Transfer Learning for Covert Speech Classification Using EEG Hilbert Envelope and Temporal Fine Structure
Saravanakumar Duraisamy, Mateusz Dubiel, Maurice Rekrut, Luis A. Leiva
TL;DR
This work tackles the challenge of decoding covert speech from noninvasive EEG by reducing the training burden through transfer learning. It uses Hilbert Envelope (ENV) and Temporal Fine Structure (TFS) features extracted from EEG and trains a BiLSTM on overt speech data, then transfers the model to covert (imagined) speech. The approach achieves an average overt accuracy of 86.44% and a covert accuracy of 79.82% when using the overt-trained classifier, with performance improving when modest amounts of covert data are included for fine-tuning.
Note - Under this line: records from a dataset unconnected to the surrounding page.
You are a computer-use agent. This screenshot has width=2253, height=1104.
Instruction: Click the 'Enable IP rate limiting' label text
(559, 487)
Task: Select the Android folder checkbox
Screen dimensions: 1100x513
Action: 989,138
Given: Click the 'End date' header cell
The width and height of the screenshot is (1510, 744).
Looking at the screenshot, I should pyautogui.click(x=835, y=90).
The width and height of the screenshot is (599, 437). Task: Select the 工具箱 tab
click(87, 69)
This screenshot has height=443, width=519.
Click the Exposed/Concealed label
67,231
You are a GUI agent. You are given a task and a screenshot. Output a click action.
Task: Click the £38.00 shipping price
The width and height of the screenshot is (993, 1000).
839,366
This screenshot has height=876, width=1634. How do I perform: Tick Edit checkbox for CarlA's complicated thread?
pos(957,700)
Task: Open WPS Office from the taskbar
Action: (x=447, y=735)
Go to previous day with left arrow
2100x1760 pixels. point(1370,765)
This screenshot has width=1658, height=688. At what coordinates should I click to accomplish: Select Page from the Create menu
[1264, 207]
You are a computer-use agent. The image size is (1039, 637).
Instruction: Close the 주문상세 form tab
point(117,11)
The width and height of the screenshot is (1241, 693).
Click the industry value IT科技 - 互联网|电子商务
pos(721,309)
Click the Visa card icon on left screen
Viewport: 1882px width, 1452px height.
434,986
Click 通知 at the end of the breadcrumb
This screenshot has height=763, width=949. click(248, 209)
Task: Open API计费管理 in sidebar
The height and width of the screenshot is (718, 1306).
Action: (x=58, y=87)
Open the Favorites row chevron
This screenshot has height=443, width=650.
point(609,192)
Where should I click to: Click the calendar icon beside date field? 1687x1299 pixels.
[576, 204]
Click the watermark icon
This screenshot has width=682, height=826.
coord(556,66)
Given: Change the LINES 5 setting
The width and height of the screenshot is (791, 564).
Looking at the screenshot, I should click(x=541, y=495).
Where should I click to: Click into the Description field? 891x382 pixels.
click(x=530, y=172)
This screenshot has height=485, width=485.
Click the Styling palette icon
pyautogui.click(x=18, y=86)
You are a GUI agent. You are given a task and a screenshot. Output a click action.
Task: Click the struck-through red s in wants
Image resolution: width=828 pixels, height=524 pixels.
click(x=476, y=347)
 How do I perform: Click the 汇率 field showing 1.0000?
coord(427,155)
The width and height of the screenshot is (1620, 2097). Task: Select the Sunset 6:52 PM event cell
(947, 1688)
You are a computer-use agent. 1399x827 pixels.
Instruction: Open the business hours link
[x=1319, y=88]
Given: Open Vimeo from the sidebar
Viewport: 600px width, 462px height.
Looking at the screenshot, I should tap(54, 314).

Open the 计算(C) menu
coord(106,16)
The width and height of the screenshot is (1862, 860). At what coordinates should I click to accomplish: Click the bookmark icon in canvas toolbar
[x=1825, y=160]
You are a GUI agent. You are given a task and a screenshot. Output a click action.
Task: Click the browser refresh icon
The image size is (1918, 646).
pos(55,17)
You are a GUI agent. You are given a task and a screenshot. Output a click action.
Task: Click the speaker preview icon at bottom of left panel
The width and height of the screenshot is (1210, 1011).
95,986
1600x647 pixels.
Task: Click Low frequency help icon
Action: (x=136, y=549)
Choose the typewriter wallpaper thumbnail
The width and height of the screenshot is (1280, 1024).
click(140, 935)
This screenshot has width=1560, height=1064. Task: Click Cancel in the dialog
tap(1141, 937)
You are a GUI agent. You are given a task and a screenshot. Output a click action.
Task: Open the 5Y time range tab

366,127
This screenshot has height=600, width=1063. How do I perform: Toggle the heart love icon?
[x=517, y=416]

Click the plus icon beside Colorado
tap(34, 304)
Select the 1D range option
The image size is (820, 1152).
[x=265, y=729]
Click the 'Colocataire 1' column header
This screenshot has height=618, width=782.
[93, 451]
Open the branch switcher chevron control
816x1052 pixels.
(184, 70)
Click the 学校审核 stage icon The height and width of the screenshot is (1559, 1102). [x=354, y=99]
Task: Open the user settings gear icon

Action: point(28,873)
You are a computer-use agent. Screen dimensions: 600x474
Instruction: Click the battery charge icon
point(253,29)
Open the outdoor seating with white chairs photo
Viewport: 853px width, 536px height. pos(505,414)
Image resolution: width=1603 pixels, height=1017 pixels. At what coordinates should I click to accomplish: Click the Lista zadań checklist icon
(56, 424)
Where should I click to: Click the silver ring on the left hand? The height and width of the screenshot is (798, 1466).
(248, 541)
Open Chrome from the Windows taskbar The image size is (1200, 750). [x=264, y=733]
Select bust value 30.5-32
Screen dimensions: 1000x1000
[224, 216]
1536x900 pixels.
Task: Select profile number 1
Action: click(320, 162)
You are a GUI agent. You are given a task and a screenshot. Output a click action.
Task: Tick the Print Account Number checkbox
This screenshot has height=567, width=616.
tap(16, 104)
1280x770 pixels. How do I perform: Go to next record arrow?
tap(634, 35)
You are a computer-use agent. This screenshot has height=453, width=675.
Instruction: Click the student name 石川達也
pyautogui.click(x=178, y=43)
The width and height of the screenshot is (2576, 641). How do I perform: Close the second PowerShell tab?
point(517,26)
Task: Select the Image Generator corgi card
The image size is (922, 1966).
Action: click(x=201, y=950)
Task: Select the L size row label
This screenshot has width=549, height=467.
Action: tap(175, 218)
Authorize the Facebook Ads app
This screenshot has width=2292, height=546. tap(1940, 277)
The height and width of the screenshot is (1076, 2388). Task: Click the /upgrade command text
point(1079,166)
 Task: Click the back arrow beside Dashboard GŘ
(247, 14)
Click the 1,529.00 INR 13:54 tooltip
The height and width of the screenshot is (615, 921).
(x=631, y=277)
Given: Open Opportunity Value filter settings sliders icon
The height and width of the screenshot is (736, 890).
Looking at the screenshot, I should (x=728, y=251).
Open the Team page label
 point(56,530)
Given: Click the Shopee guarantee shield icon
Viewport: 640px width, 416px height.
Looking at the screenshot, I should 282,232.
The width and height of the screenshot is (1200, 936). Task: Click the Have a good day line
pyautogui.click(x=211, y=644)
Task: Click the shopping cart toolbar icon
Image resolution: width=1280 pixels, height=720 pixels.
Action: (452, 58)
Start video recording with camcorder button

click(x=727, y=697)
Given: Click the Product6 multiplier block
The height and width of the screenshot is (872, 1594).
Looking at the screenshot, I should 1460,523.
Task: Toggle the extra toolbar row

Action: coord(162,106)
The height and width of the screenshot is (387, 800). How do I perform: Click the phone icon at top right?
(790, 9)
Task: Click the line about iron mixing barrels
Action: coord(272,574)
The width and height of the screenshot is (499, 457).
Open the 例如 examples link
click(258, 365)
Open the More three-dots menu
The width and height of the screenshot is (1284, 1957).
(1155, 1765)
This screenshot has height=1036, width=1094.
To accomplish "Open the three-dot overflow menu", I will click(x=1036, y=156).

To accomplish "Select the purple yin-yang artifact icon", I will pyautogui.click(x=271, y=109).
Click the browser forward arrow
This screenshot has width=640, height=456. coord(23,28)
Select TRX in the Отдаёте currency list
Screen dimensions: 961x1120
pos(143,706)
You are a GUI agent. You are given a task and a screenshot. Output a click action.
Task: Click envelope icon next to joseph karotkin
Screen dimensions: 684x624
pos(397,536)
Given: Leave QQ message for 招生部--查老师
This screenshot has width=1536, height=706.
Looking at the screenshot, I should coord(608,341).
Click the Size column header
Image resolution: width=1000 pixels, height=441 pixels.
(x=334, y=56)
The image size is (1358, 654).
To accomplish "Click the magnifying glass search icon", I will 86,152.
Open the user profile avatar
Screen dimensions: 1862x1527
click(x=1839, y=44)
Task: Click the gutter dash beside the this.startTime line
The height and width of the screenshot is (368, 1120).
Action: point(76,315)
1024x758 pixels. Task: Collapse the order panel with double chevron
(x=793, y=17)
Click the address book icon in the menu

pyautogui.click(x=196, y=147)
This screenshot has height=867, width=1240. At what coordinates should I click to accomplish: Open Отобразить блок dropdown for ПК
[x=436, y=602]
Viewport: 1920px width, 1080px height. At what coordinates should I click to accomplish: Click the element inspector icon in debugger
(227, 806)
By demonstrating effective cross-modal transfer and reporting high accuracies, the study advances practical imagined-speech BCIs for assistive communication, addressing data collection and onset-uncertainty challenges.
Abstract
Brain-Computer Interfaces (BCIs) can decode imagined speech from neural activity. However, these systems typically require extensive training sessions where participants imaginedly repeat words, leading to mental fatigue and difficulties identifying the onset of words, especially when imagining sequences of words. This paper addresses these challenges by transferring a classifier trained in overt speech data to covert speech classification. We used electroencephalogram (EEG) features derived from the Hilbert envelope and temporal fine structure, and used them to train a bidirectional long-short-term memory (BiLSTM) model for classification. Our method reduces the burden of extensive training and achieves state-of-the-art classification accuracy: 86.44% for overt speech and 79.82% for covert speech using the overt speech classifier.